Det Velsignede Barn / The Blessed Child
(1996)
Women rule the world, and men are reduced to pathetic house-slaves. No children have been born for decades, and humanity faces extinction. Then a female servant gets pregnant, apparently by divine intervention. She gives birth to the blessed child, who is half man and half beast. The play is a grotesque satire about a generation of adults so obsessed by their careers, ridiculous alternative lifestyles, and the pursuit of personal growth, that they no longer notice their children.
Morgen og aften / Morning and Evening
(1993)
A haunting and quizzical play. Seven actors play multiple roles each. They appear in a brilliantly observed and imagined vignette, in which trivial incidents and remarks echo things which happened to the same actor when he/she played another character. Each story has a sense of completion, yet there is the suggestion of endlessness.
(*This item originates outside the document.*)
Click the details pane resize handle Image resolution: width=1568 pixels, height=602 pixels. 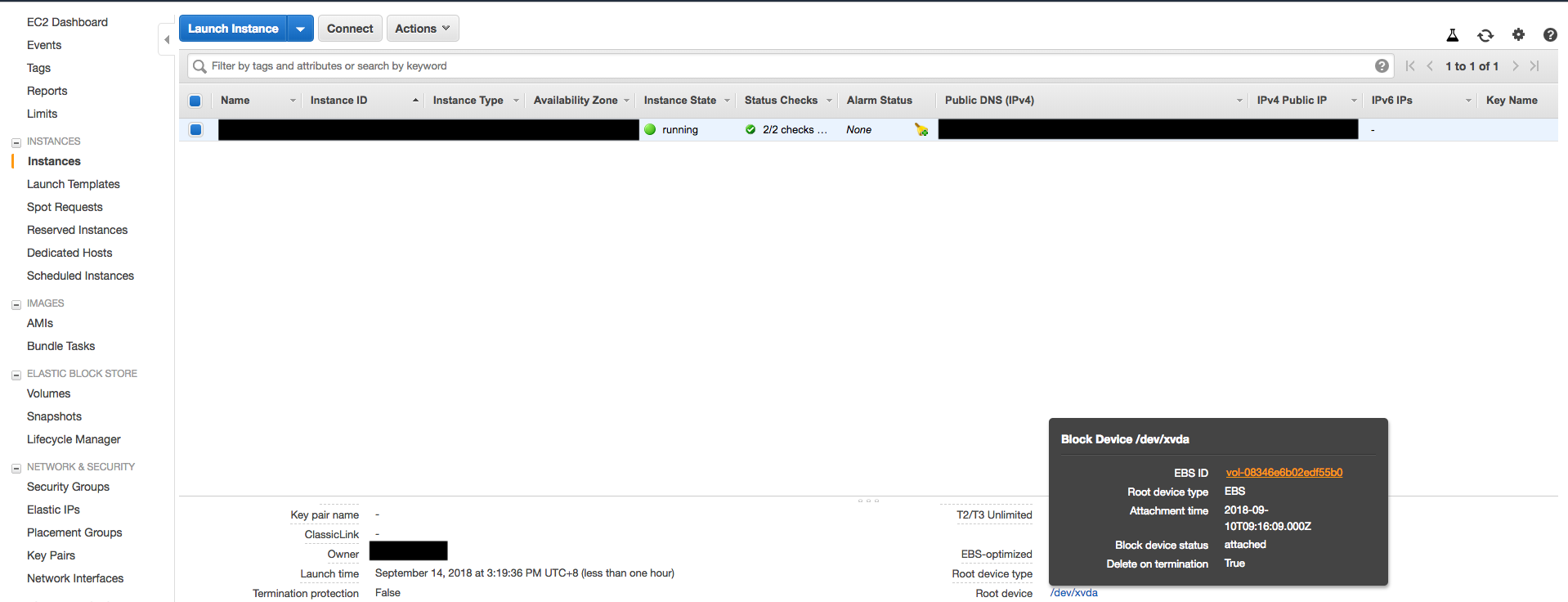868,501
The effect is kaleidoscopic, impromptu, yet carefully planned.
Astrid Saalbach is translated into more than 10 languages.
Review Extracts
”Astrid Saalbach’s Verdens Ende is set in an other-worldly universe, half-realism, half-dream, in an attempt to grapple with the strangely complex experience of orienting oneself at midlife … I cannot remember ever encountering a text before that was so empathetic to the way women experience the world … Bravo!”
Berlingske Tidende (DK), Verdens Ende
”Social satire and psychological satire alternate in sharp shifts … But the action itself is from Saalbach’s drama, which really derives from Danish provincial life … Saalbach’s great merit is that she has been able to describe this reality – through words that surpass themselves.”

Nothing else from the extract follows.